Training Data and Labels
Model Architecture
- Pooling Mechanism
Loss Functions
Training Procedure
Embedding Extraction
Let's consider a real example
Summary

Training Data and Labels

In the context of training an embedding model for RAG, the training data usually consists of pairs of queries and documents.

The labels aren't traditional categorical labels; instead, they are used to create pairs of similar (positive) and dissimilar (negative) document embeddings.

Positive pairs: Queries and their relevant documents.
Negative pairs: Queries and irrelevant documents (often sampled randomly or using hard negatives).

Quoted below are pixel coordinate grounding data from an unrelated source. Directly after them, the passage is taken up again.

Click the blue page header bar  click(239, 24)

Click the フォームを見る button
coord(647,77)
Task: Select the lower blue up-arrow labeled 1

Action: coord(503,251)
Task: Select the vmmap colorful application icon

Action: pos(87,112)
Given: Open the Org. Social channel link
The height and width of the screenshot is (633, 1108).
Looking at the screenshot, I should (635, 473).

Here's what a simple pre-training example might look like in Python:


# Sample data
queries = ["What is RAG?", "Explain embeddings.", "How to train a model?"]
documents = [
    "RAG stands for Retrieval-Augmented Generation.",
    "Embeddings are vector representations of text.",
    "Model training involves adjusting weights based on loss."
]

# Function to create positive and negative pairs
def create_pairs(queries, documents):
    pairs = []
    labels = []
    
    for query in queries:
        # Positive pair (query and relevant document)
        positive_doc = random.choice(documents)
        pairs.append((query, positive_doc))
        labels.append(1)
        
        # Negative pair (query and irrelevant document)
        negative_doc = random.choice([doc for doc in documents if doc != positive_doc])
        pairs.append((query, negative_doc))
        labels.append(0)
    
    return pairs, labels

pairs, labels = create_pairs(queries, documents)
for pair, label in zip(pairs, labels):
    print(f"Query: {pair[0]} \nDocument: {pair[1]} \nLabel: {label}\n")

Model Architecture

Many modern embedding models are based on transformer architectures, such as BERT, RoBERTa, or specialized models like Sentence-BERT (SBERT). These models typically output token-level embeddings.

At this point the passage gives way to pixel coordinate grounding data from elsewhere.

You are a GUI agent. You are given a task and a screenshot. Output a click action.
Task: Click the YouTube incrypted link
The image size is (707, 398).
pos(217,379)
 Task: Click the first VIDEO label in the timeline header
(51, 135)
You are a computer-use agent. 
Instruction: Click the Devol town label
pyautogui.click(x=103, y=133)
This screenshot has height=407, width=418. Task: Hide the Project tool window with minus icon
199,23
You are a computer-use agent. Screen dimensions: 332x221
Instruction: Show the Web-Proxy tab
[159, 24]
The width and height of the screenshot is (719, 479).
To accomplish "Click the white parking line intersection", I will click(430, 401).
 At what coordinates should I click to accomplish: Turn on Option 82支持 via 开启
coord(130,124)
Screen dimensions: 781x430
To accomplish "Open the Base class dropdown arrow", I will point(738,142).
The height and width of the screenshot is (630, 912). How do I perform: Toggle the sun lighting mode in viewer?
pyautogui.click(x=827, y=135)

Token-level embeddings: Each token (word or subword) in the input sequence gets its own embedding vector. I built a demo showing what word and subword tokens look like here.
Pooling mechanism: Embeddings for each token are useful, but how do we roll those up into something more meaningful? To get a single vector representation of the entire document or query, a pooling mechanism is applied to the token-level embeddings.

Pooling Mechanism

Pooling mechanisms are used to get an embedding that represents an entire document or query. How can we condense the token-level embeddings into a single vector? There are several common approaches:

Mean Pooling

Mean pooling involves averaging the embeddings of all tokens in the sequence. This method takes the mean of each dimension across all token embeddings, resulting in a single embedding vector that represents the average contextual information of the entire input.

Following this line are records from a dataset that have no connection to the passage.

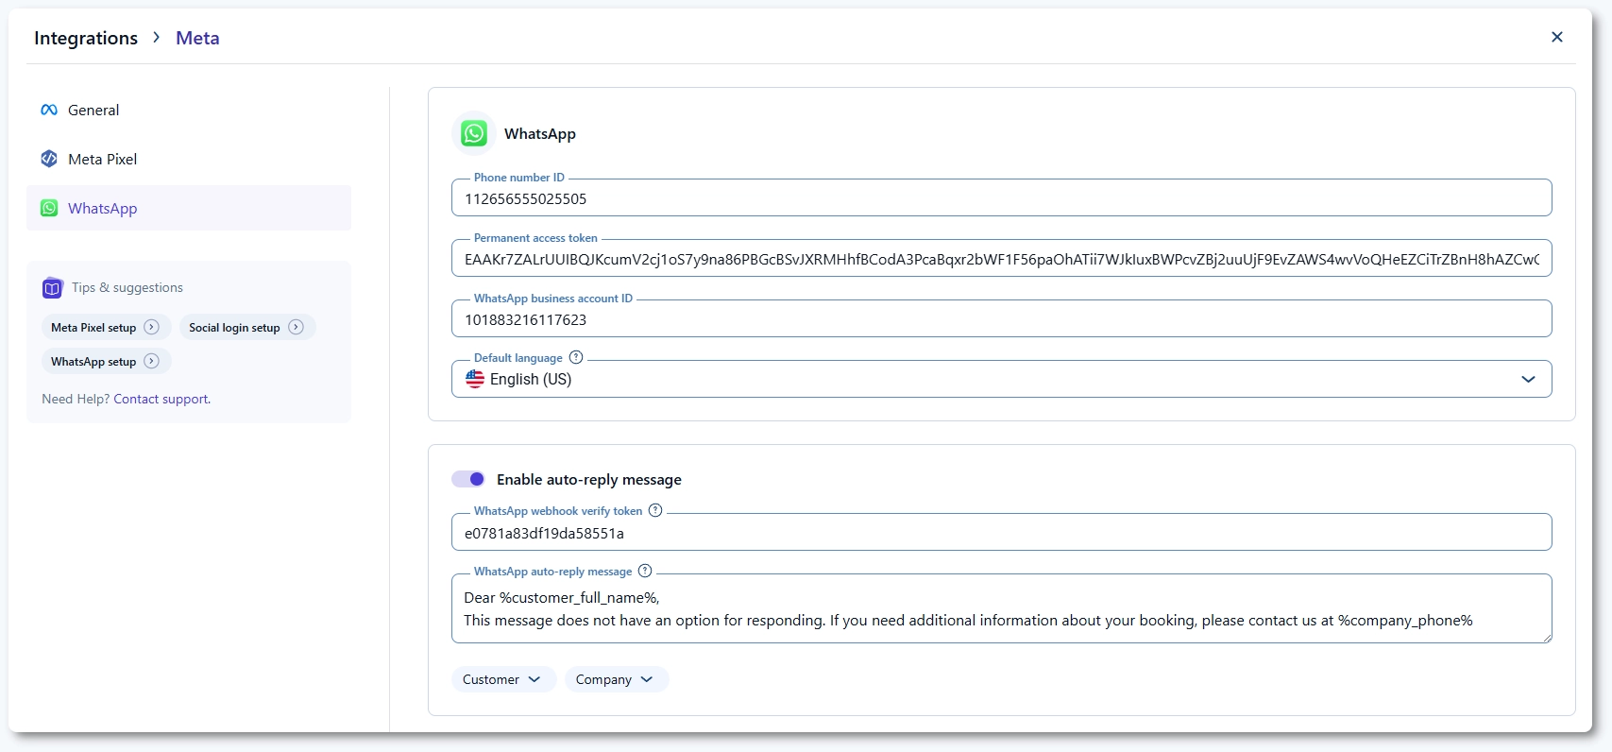This screenshot has width=1612, height=752.
Task: Open the Meta Pixel tab
Action: click(102, 160)
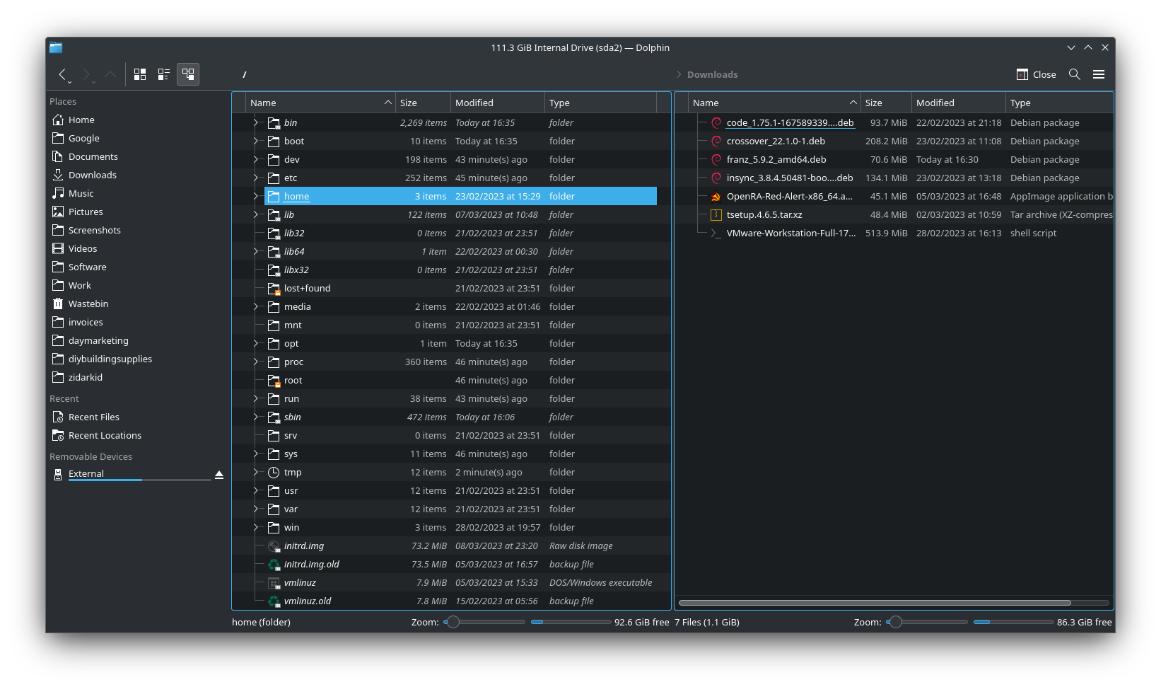The height and width of the screenshot is (687, 1161).
Task: Open the hamburger menu
Action: [x=1098, y=74]
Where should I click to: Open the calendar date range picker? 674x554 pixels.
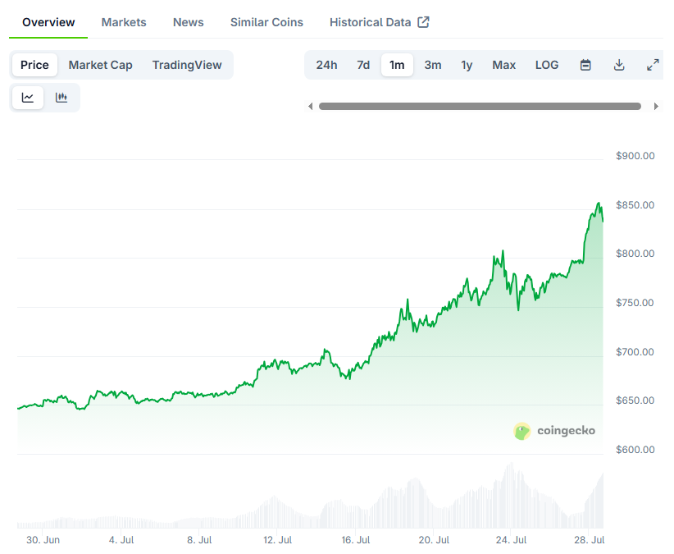point(585,65)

This approach provides a smooth and balanced representation by considering all tokens equally. For example:


# Example token embeddings (batch_size x seq_length x embedding_dim)
token_embeddings = torch.randn(1, 10, 768)

#### Mean pooling
mean_pooled_embedding = torch.mean(token_embeddings, dim=1)
print(mean_pooled_embedding.shape)  # Output shape: (1, 768)

[CLS] Token Embedding

In models like BERT, a special [CLS] token is added at the beginning of the input sequence. The embedding of this [CLS] token, produced by the final layer of the model, is often used as a representation of the entire sequence. The [CLS] token is designed to capture the aggregated information of the entire input sequence.

This approach provides a strong, contextually rich representation due to its position and function.

from transformers import BertModel, BertTokenizer

# Initialize BERT model and tokenizer
model = BertModel.from_pretrained('bert-base-uncased')
tokenizer = BertTokenizer.from_pretrained('bert-base-uncased')

# Example input text
text = "Example input text for BERT model."

# Tokenize input
inputs = tokenizer(text, return_tensors='pt')

# Get token embeddings from BERT model
outputs = model(**inputs)

# Extract [CLS] token embedding
cls_embedding = outputs.last_hidden_state[:, 0, :]
print(cls_embedding.shape)  # Output shape: (1, 768)

Max Pooling

Max pooling selects the maximum value from each dimension across all token embeddings. This method highlights the most significant features in each dimension, providing a single vector representation that emphasizes the most prominent aspects of the input.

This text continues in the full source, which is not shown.